Et, de nouveau, les matraques s’abattirent sur nos reins

Nous reçûmes l’ordre de descendre l’escalier devant lequel nous étions rangés. Nous nous trouvâmes dans une salle où s’agitaient de nombreux détenus semblables à ceux que nous venions d’apercevoir. On nous fit entasser nos bagages d’un côté, nos vêtements de l’autre. Et le pillage commença d’une façon méthodique. Les poches étaient retournées, les vêtements en bon état mis de côté, les valises éventrées, les vivres et les boites de conserves soigneusement entassées à part. Le tout s’effectuait sous la surveillance des SS qui ne s’intéressaient qu’aux objets en or : bagues, montres, étuis à cigarettes. Ils les inscrivaient sur un registre et empochaient ceux qui leur plaisaient [...].

Nous remontâmes quatre à quatre le petit escalier. Toujours entièrement nus, nous fûmes alignés sous la neige qui continuait à tomber. Beaucoup d’entre nous avaient les reins zébrés par les coups.

Nous restâmes ainsi une demi-heure, attendant les sabots qui nous étaient promis. Nous commencions à éternuer et à tousser. Ce qui nous valut un :

- Ruhe ! Scheiss Franzosen ! (silence, Français de merde !) d’un gardien, la matraque menaçante. Après la douche chaude que nous venions de prendre, le froid se faisait encore plus atroce. Il nous serrait la nuque, nous contractait le ventre.

Une voiture à bras déversa enfin les sabots. Nous nous précipitâmes. Dans tous, les clous dépassaient. Nous y déchirâmes nos pieds. Et, de nouveau, les matraques s’abattirent sur nos reins. Nous nous mîmes à courir aussi vite que possible. Ceux qui parvenaient à prendre un peu d’avance se déchaussaient. Les moins forts tombaient et les matraqueurs s’acharnaient sur eux.

→ **QUESTIONS À TRAITER**
A. Relevez dans le récit tous les objets en or auxquels les SS s'intéressaient.
B. Résumez le récit en deux phrases.
C. Prolongez le récit en reprenant juste après sa dernière phrase.

→ **DONNÉES FOURNIES**

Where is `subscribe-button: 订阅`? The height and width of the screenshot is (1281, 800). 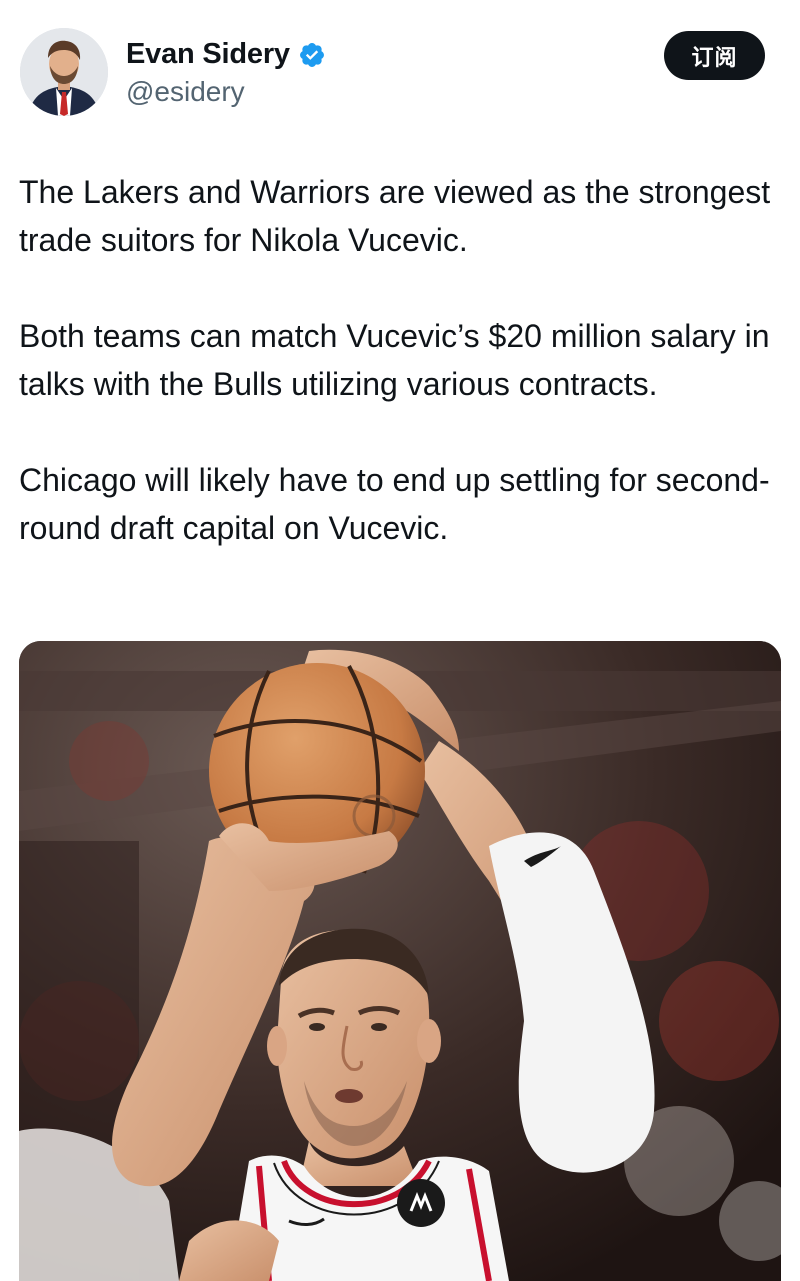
...
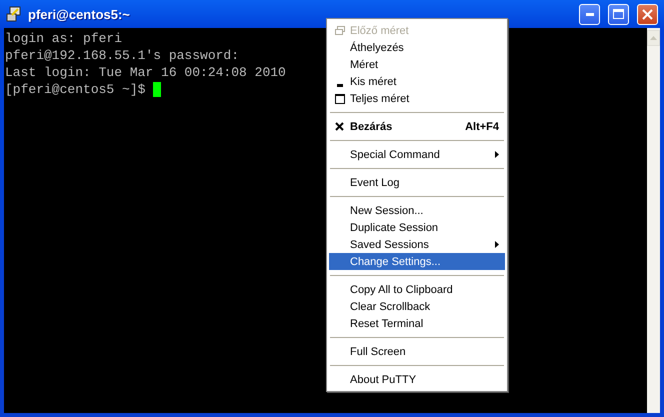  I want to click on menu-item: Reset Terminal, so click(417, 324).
---
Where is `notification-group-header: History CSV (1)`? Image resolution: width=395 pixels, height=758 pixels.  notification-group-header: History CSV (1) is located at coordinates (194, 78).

→ **RÉPONSES AUX CONSIGNES**
A. Bagues, montres, étuis à cigarettes.

B. Les détenus descendent dans une salle où leurs bagages et leurs vêtements sont pillés méthodiquement sous la surveillance des SS, qui ne s'intéressent qu'aux objets en or. Remontés entièrement nus sous la neige, ils attendent une demi-heure des sabots aux clous saillants, puis doivent courir sous les coups de matraque tandis que les plus faibles tombent et sont frappés avec acharnement.

C.
Nous arrivâmes enfin à un Block dont la porte était ouverte. Nous y entrâmes. Nous étions dans une grande salle qui servait de bureau au Blockältester (chef de Block), au Blockschreiber (secrétaire de Block), au Blockfriseur (coiffeur) et à deux ou trois autres personnages importants. Un énorme poêle chauffait la salle.

Sur une porte, au centre d’une cloison, était écrit Schlafraum (dortoir).

A coups de trique, le chef de Block, un colosse énorme, nous aligna en file indienne. Comme nous étions plus d’une centaine, notre file faisait plusieurs fois le tour sur elle-même, comme un serpentin.

Un par un, nous passions devant le Schreiber qui inscrivait notre nom et notre profession sur une fiche portant le numéro matricule qui nous était destiné. Un Stubendienst nous jetait un caleçon et nous entrions dans le dortoir que dirigeait le chef de chambre.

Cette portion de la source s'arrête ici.